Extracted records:
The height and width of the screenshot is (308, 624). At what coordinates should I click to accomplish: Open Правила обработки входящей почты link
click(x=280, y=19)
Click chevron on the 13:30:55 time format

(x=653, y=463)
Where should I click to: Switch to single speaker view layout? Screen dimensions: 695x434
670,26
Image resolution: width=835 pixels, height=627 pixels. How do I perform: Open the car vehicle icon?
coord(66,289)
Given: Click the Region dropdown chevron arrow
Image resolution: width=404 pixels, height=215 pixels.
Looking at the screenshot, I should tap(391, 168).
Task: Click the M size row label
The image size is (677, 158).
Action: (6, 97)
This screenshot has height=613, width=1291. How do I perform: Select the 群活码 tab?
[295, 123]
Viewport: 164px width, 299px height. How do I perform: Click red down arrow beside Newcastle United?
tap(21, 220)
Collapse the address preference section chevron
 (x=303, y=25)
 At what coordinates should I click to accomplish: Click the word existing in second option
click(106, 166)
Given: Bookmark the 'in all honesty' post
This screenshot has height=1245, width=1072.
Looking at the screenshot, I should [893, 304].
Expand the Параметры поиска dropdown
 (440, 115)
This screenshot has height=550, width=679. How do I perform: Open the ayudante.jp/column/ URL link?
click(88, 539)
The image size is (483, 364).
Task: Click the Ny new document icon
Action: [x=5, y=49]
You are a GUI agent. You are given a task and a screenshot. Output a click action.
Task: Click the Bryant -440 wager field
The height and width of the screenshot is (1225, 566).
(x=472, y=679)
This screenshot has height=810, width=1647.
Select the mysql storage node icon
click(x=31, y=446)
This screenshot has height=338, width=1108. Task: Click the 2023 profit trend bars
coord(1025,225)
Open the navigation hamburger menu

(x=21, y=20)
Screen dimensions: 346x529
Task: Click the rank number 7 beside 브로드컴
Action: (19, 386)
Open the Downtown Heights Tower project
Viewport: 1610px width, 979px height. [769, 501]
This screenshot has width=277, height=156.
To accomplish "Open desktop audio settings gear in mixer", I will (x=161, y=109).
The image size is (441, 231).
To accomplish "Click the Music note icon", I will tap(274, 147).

▶ **REQUIRED WORK**: Give back each line above precisely as it stands.

▶ **PROBLEM SOLUTION**:
The height and width of the screenshot is (308, 624). At what coordinates should I click to accomplish: Open Правила обработки входящей почты link
click(x=280, y=19)
Click chevron on the 13:30:55 time format

(x=653, y=463)
Where should I click to: Switch to single speaker view layout? Screen dimensions: 695x434
670,26
Image resolution: width=835 pixels, height=627 pixels. How do I perform: Open the car vehicle icon?
coord(66,289)
Given: Click the Region dropdown chevron arrow
Image resolution: width=404 pixels, height=215 pixels.
Looking at the screenshot, I should tap(391, 168).
Task: Click the M size row label
The image size is (677, 158).
Action: (6, 97)
This screenshot has height=613, width=1291. How do I perform: Select the 群活码 tab?
[295, 123]
Viewport: 164px width, 299px height. How do I perform: Click red down arrow beside Newcastle United?
tap(21, 220)
Collapse the address preference section chevron
 (x=303, y=25)
 At what coordinates should I click to accomplish: Click the word existing in second option
click(106, 166)
Given: Bookmark the 'in all honesty' post
This screenshot has height=1245, width=1072.
Looking at the screenshot, I should [893, 304].
Expand the Параметры поиска dropdown
 (440, 115)
This screenshot has height=550, width=679. How do I perform: Open the ayudante.jp/column/ URL link?
click(88, 539)
The image size is (483, 364).
Task: Click the Ny new document icon
Action: [x=5, y=49]
You are a GUI agent. You are given a task and a screenshot. Output a click action.
Task: Click the Bryant -440 wager field
The height and width of the screenshot is (1225, 566).
(x=472, y=679)
This screenshot has height=810, width=1647.
Select the mysql storage node icon
click(x=31, y=446)
This screenshot has height=338, width=1108. Task: Click the 2023 profit trend bars
coord(1025,225)
Open the navigation hamburger menu

(x=21, y=20)
Screen dimensions: 346x529
Task: Click the rank number 7 beside 브로드컴
Action: (19, 386)
Open the Downtown Heights Tower project
Viewport: 1610px width, 979px height. [769, 501]
This screenshot has width=277, height=156.
To accomplish "Open desktop audio settings gear in mixer", I will (x=161, y=109).
The image size is (441, 231).
To accomplish "Click the Music note icon", I will tap(274, 147).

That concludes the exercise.